Abstract

Objective: Independent of office blood pressure (BP) levels, home BP is associated with the occurrence of cardiovascular events. Abnormal diurnal variations in BP have been linked to cardiovascular disease (CVD). However, data on diurnal patterns of home BP, the morning and evening BP difference (MEdiff), are scarce. This study looked into the relationship between all MEdiff indices and cardiovascular outcomes. Design and method: The association was assessed using data from the International Database of Home Blood Pressure in Relation to Cardiovascular Outcome (IDHOCO), which comprised 6753 patients from five cohorts.
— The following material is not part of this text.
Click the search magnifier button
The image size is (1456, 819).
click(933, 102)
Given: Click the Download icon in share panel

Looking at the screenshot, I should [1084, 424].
We found 1254 patients who had taken home BP readings every morning and every evening for more than 14 days. The MEdiff over a 13-day period, omitting the first day, for each patient were used to calculate the average (MEdiff_sbp_avg), minimum (MEdiff sbp_min), and maximum (MEdiff_sbp_max) values. MEdiff is defined as morning (6AM-8AM) minus evening BP (8PM-10PM) measures. The prognostic values of these parameters were assessed using Cox proportional hazards models. Factors adjusted in the base model included age, sex, body mass index, total cholesterol, high-density lipoprotein cholesterol, smoking status, prevalence of diabetes, history of cardiovascular disease, and antihypertensive drug treatment. Results: Only MEdiff_min_sbp strongly predicted CVD (183 events; mean follow-up time of 13.4 years), but MEdiff_avg_sbp (hazard ratio: 0.906, 95% CI: 0.087-1.018 per SD), MEdiff_max_sbp (0.949, 0.846-1.064 per SD) did not. Spline regression analysis with thresholds of -17 mmHg and -4 mmHg revealed a U-curve association between MEdiff_min_sbp and the risk of CVD outcomes. Three groups were identified by MEdiff_min_sbp: lower than -17 mmHg (Low, n = 574), between -17 and -4 mmHg (medium, n = 568) and higher than -4 mmHg (high, n = 112). Compared to the low group, the high group had a significantly higher risk of CVD (1.353, 1.052-1.739), in the models with adjustment for the mean of the morning and evening SBP values, and MEdiff_avg_sbp or various BP variability indices. Conclusions: MEdiff_min_sbp was strongly associated with an increased risk of cardiovascular outcomes, suggesting that it could be a useful BP index for describing abnormal BP diurnal variations for CVD risk prediction.